Changes in Craniofacial Bones

Analyzing Age-Related Changes in Craniofacial Bones

Human bones continue to grow and be remodeled throughout a person’s life. There are two main cells involved in this process: bone formation by osteoblasts, and bone resorption by osteoclasts. This latter process is crucial for such processes as skeletal maintenance, tooth eruption, and orthodontic tooth movement, as well as bone healing and regeneration. Resorption increases with age; when resorption outpaces formation, the condition is called osteoporosis, which is a serious problem in older adults.

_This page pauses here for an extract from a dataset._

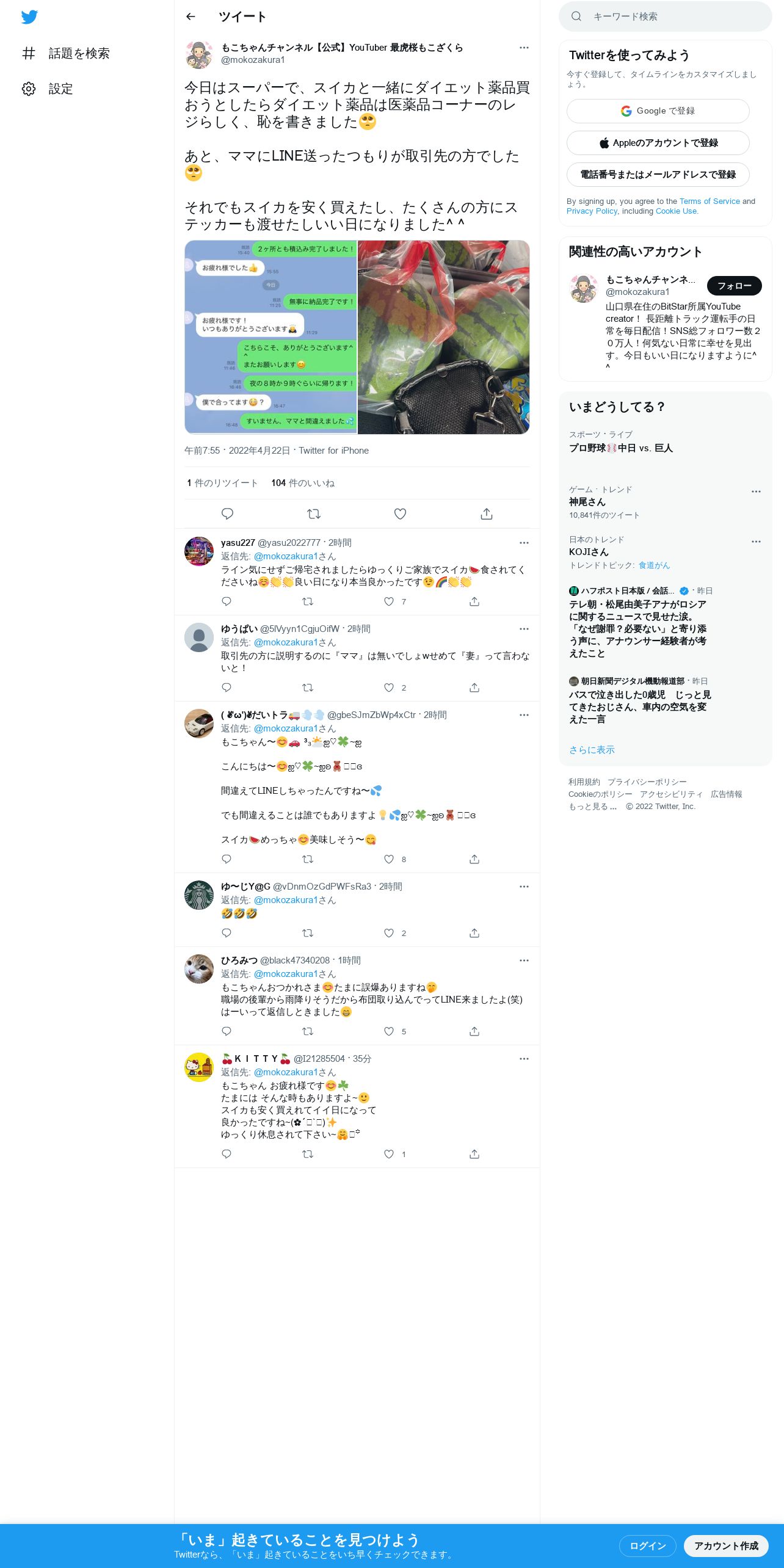Open more menu on yasu227's reply
784x1568 pixels.
pyautogui.click(x=524, y=543)
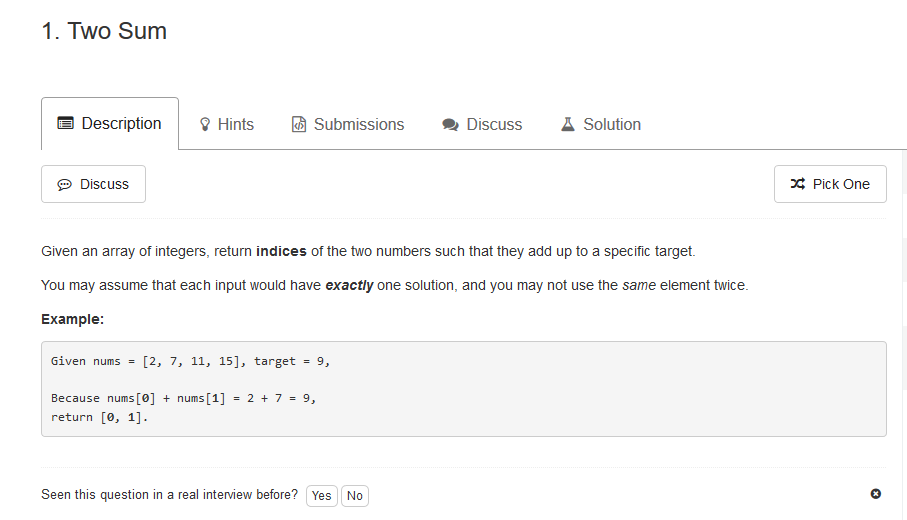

Recent research has suggested that jaw bones may be less affected by osteoporosis than long bones. However, there is little knowledge about osteoclasts in the jaw. Two researchers in the Department of Developmental and Surgical Sciences, Professor and MSI PI Kim Mansky and Clinical Assistant Professor Amy Tasca, are working on a project called “Chromatin accessibility and transcriptional differences: Analysis of skeletal site-specific monocytes by age,” that seeks to use genetic analysis to understand these cells and to develop the most effective protocols for bone regeneration/repair and treatment of diseases in the craniofacial complex. MSI staff members will perform RNA analysis and ATAC-Seq.

This project recently received a Research Computing Seed Grant. RC Seed Grant funds are intended to promote, catalyze, accelerate and advance U of M-based informatics research, so that U of M faculty and staff are well prepared to compete for longer-term external funding opportunities. Professor Mansky uses MSI resources as part of genetic studies of osteoclasts.